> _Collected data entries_
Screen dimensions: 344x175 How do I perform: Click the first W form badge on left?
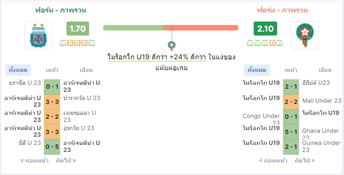point(63,43)
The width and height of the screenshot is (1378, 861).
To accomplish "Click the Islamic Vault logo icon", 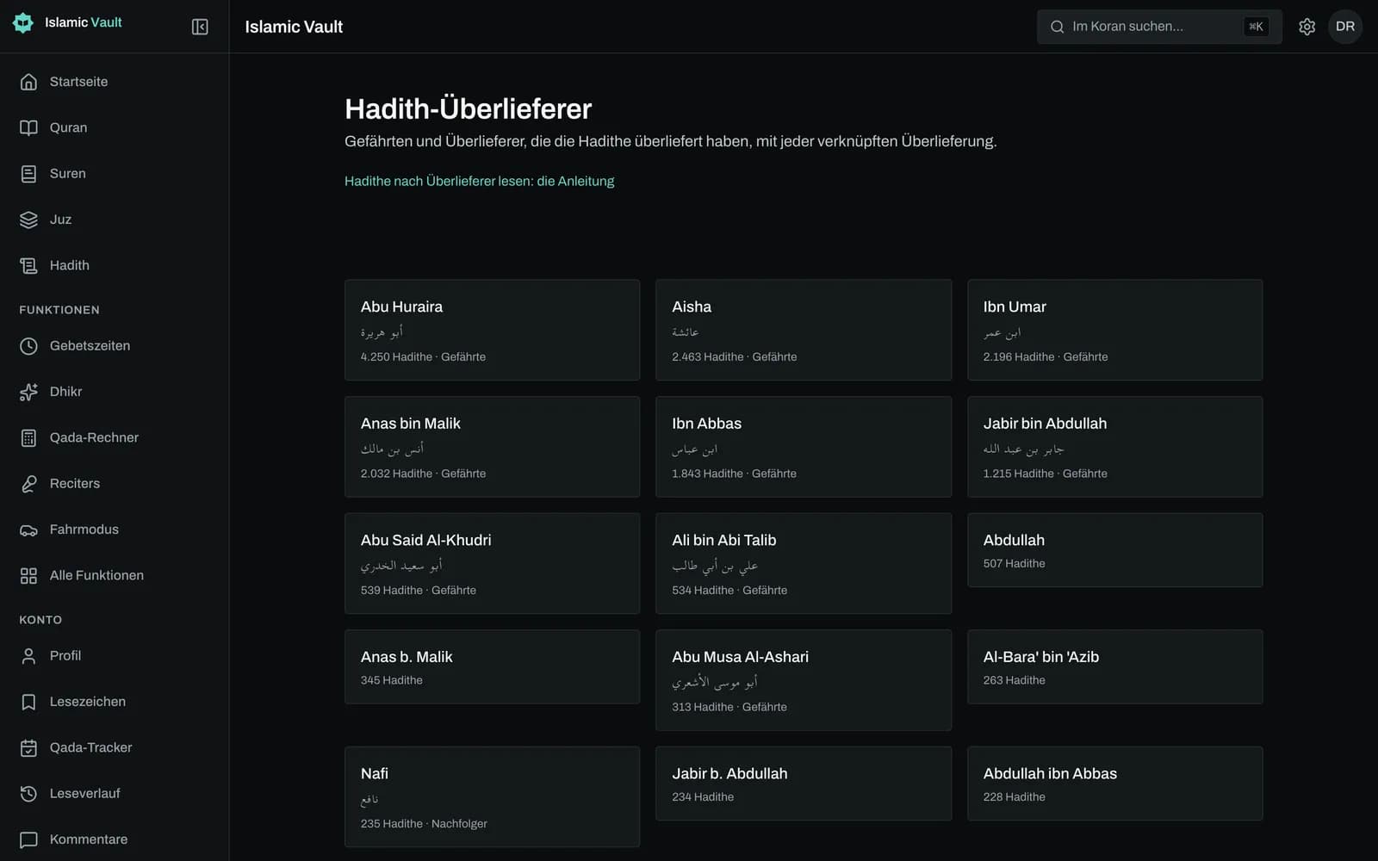I will click(x=23, y=22).
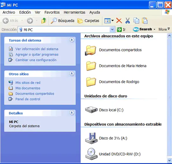Open Panel de control link
Viewport: 172px width, 164px height.
tap(28, 99)
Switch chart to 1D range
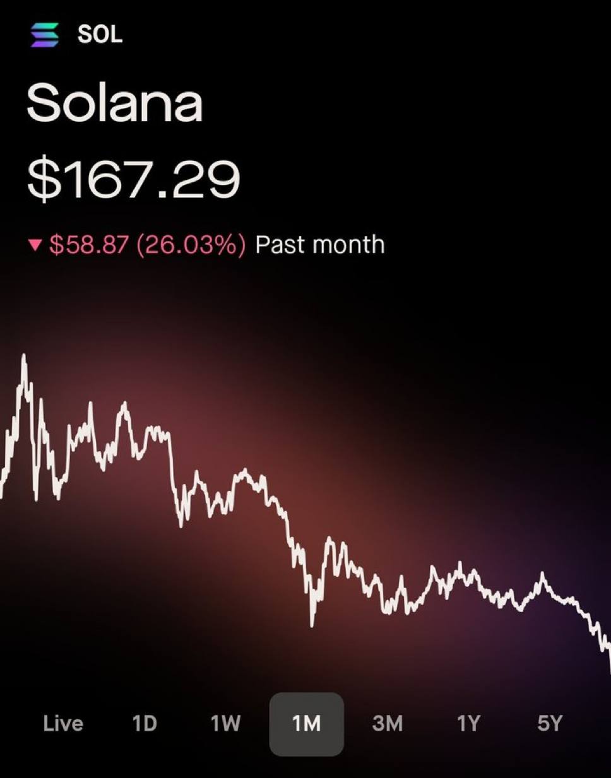This screenshot has height=778, width=611. pyautogui.click(x=145, y=723)
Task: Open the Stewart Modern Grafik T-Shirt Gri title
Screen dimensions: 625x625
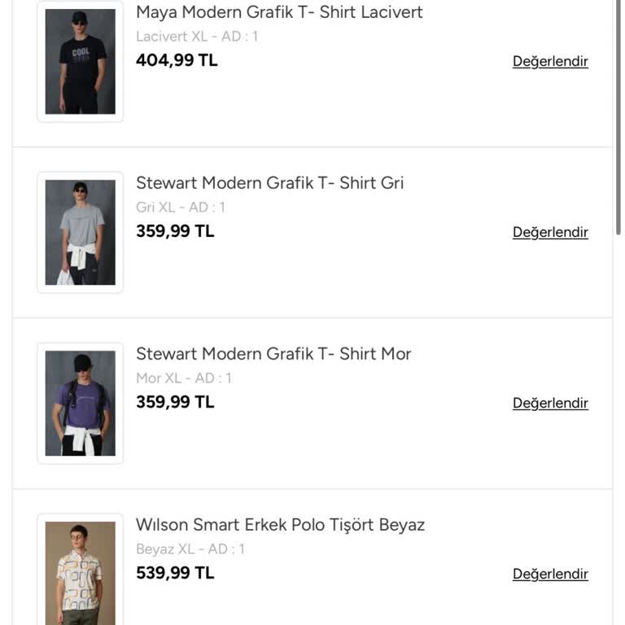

> _About this task_
With the pictures omitted, set down each line exactly, starting at the first line of the records above and ending with the line that contains "The width and".

> _Response_
Screen dimensions: 344x175 How do I perform: Click the first W form badge on left?
point(63,43)
The width and height of the screenshot is (1378, 861).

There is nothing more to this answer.